DESCRIPTION
This document describes the form of a parse tree as used between the various Zoidberg objects.
Example
# Commandline input:
$ ls -al | perl{ while (<STDIN>) { print $_ } }abc && echo done
# Would be parsed to:
[
[qw/SH ls -al/],
[ [qw/PERL abc/], q{ while (<STDIN>) { print $_ } } ],
'AND',
[qw/SH echo done/]
]
# Commandline input:
$ cd .. && ls -al ; cp dus ~/tmp/ &
# Would be parsed to:
[
[qw/CMD cd ../],
'AND',
[qw/SH ls -al/],
'EOS', # End Of Statement
[qw{SH cp dus ~/tmp/}],
'BGS' # BackGround Statement
]
# FIXME an example with redirections
Basics
A parse tree is an array consisting of blocks and tokens. A block can be any kind of code and is stored in a nested array. Blocks directly following each other are supposted to be a pipeline. A token is a delimiter between blocks.

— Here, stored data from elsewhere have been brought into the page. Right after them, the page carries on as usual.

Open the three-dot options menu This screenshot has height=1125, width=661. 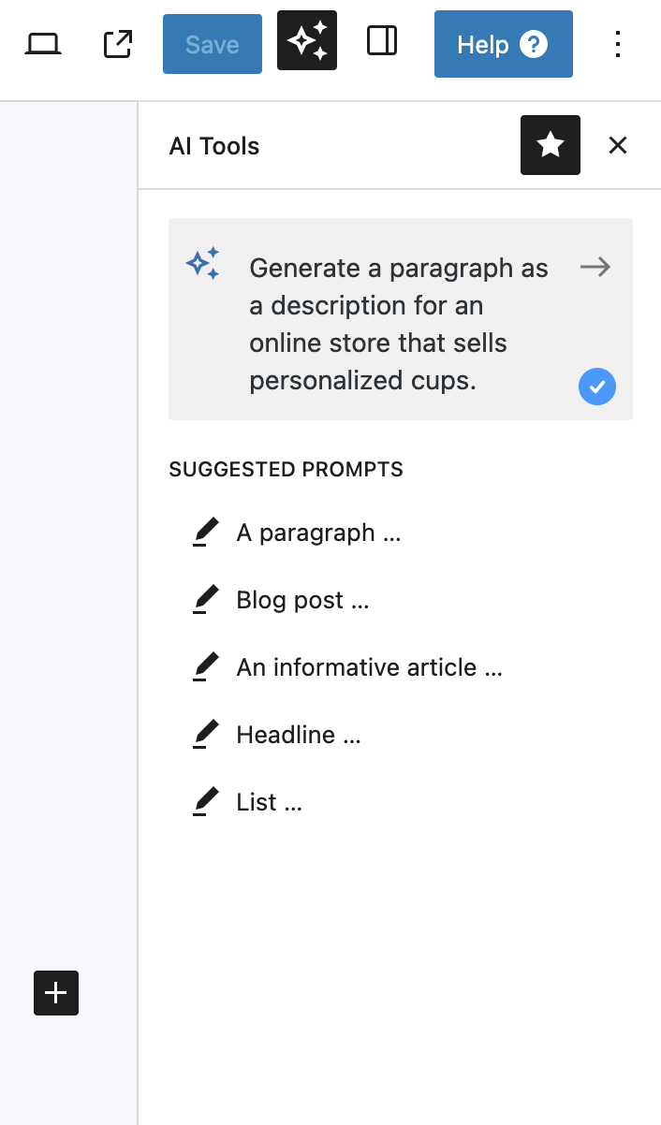point(617,44)
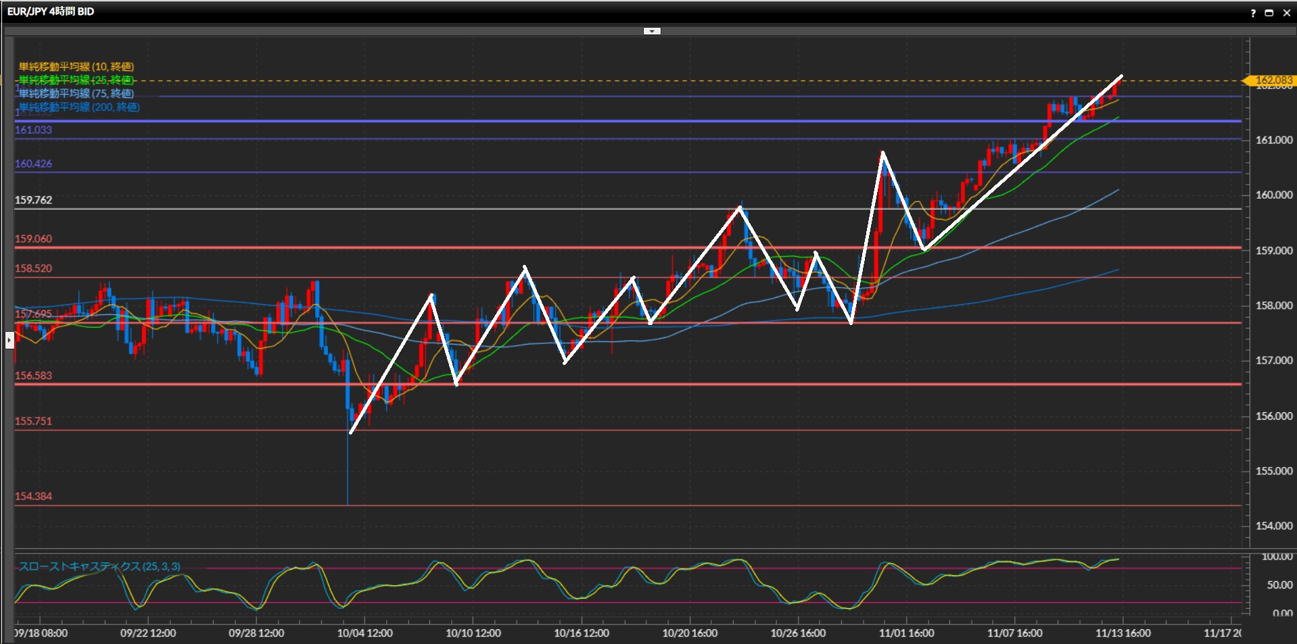Click the 11/01 16:00 time axis label
1297x644 pixels.
(x=906, y=633)
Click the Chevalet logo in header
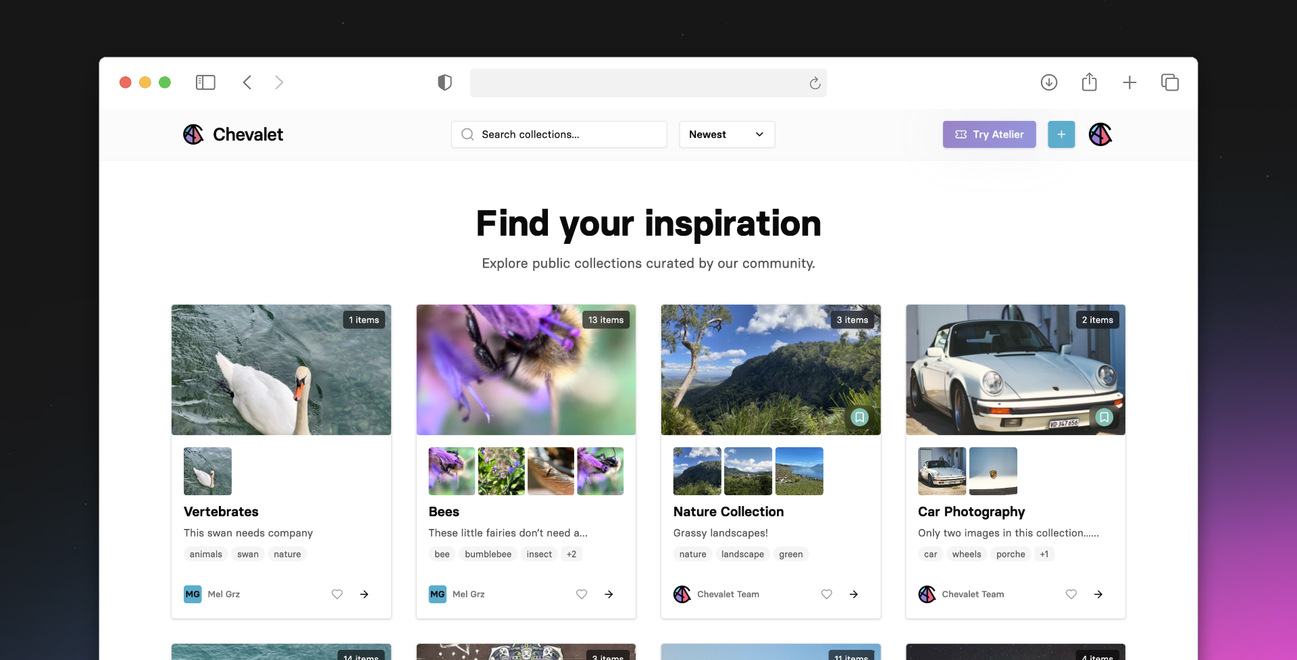The image size is (1297, 660). (x=233, y=134)
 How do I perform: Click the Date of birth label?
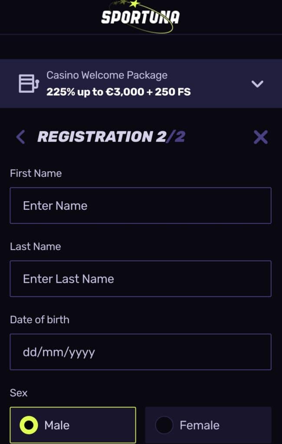pos(39,320)
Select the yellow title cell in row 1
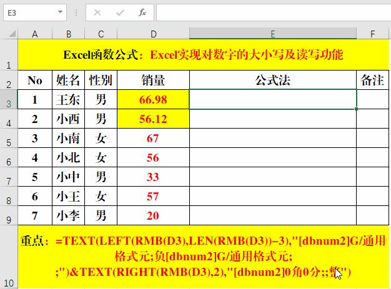Image resolution: width=391 pixels, height=289 pixels. pyautogui.click(x=203, y=54)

The first field of a block contains information about the block, all other field in a block make up the content. The most important information about a block is the context, which tells the parser how to execute the block. This first field can be:
a scalar ==> it is the context name
a nested array ==> the first field is the context name
a nested hash ==> the key 'context' contains the context name
You are free to store all kinds of specific information in this first field as long as it contains a context name.